Introduction: The Evolution of Endodontic Sealing
The landscape of endodontic obturation is experiencing a fundamental transformation. For decades, root canal treatment followed a gutta-percha-centric philosophy—maximizing the volume of the inert gutta-percha core while minimizing the sealer layer, which was considered the weakest component due to setting shrinkage and limited bioactivity.
However, the introduction of advanced calcium silicate-based bioceramic sealers has revolutionized this approach. Modern endodontics now embraces a sealer-centric philosophy, where the sealer transitions from a passive gap-filler to an active sealing agent with unique bioactive and physicochemical properties.
This article provides dental professionals and students with an evidence-based overview of this paradigm shift, exploring the material science behind bioceramic sealers, the mechanics of the single-cone technique, and critical evaluation of its clinical performance compared to traditional compaction methods.
A Comparative Analysis of Endodontic Sealers
Traditional Resin-Based Sealers: Properties and Limitations
Epoxy resin-based sealers like AH Plus have long been considered the gold standard in endodontics, primarily due to their established clinical reliability. These materials achieve sealing through mechanical retention, relying on tight physical adaptation to canal walls.
However, resin-based sealers have inherent drawbacks:
- Polymerization Shrinkage: Volumetric contraction during setting creates microgaps at the sealer-dentin interface, potentially compromising the hermetic seal and allowing microleakage
- Bio-Inert Nature: No chemical bonding to dentin occurs, and these materials don't participate in biological healing processes
- Moisture Sensitivity: Optimal performance requires relatively dry conditions, as moisture interferes with setting reactions
- Transient Cytotoxicity: Some resin sealers release substances during setting that exhibit temporary cytotoxic effects
Bioceramic Sealers: A Revolutionary Advancement
Calcium silicate-based bioceramic sealers represent a breakthrough in endodontic materials. Composed of fine particles of calcium silicate, calcium phosphate, zirconium oxide, and other agents, these premixed, injectable sealers offer distinct advantages:
Key Properties:
- Biocompatibility and Bioactivity: Upon contact with tissue fluids, bioceramic sealers form hydroxyapatite—a crystalline structure chemically similar to tooth and bone. This creates a true chemical bond with radicular dentin, producing a superior, gap-free seal
- Hydrophilic Nature: Unlike resin sealers, bioceramics require moisture to set, turning residual canal moisture from a challenge into an advantage
- Dimensional Stability: These materials undergo slight setting expansion rather than shrinkage, forcing material into canal irregularities and enhancing the seal
- Antimicrobial Properties: Maintaining a highly alkaline pH (approximately 12) during setting, bioceramics create potent antimicrobial effects through continuous calcium ion release
- Superior Flow: Excellent flow characteristics enable penetration deep into dentinal tubules and complex anatomical spaces
Direct Comparison: Bioceramic vs.
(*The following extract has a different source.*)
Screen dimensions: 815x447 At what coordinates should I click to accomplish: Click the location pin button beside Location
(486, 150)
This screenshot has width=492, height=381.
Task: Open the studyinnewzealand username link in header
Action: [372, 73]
Resin-Based Sealers
| Characteristic | Bioceramic Sealers | Resin-Based Sealers |
|---|---|---|
| Sealing Mechanism | Chemical bonding via hydroxyapatite formation | Mechanical retention and physical adaptation |
| Biocompatibility | Excellent; bioactive, promotes tissue healing | Moderate; potential transient cytotoxicity |
| Antimicrobial Activity | Strong (high pH, calcium ion release) | Limited and variable |
| Moisture Tolerance | Hydrophilic; requires moisture to set | Hydrophobic; requires dry canal |
| Setting Behavior | Slight expansion, enhancing seal | Shrinkage, risking microgap formation |
| Technique Sensitivity | Low; ideal for simplified techniques | Moderate to high; often requires compaction |
| Retreatment | More difficult due to bonding | Easier to soften and remove |
Two Philosophies of Root Canal Obturation
The Gutta-Percha-Centric Approach: Traditional Compaction
Traditional obturation techniques were developed to compensate for sealer limitations. The guiding principle: maximize gutta-percha volume while minimizing sealer presence.
Cold Lateral Compaction (CLC): This standard technique involves placing a master gutta-percha cone, then using a hand spreader to laterally compact it against canal walls, creating space for multiple accessory cones. While cost-effective, CLC can create voids between cones and potentially cause vertical root fractures due to wedging forces.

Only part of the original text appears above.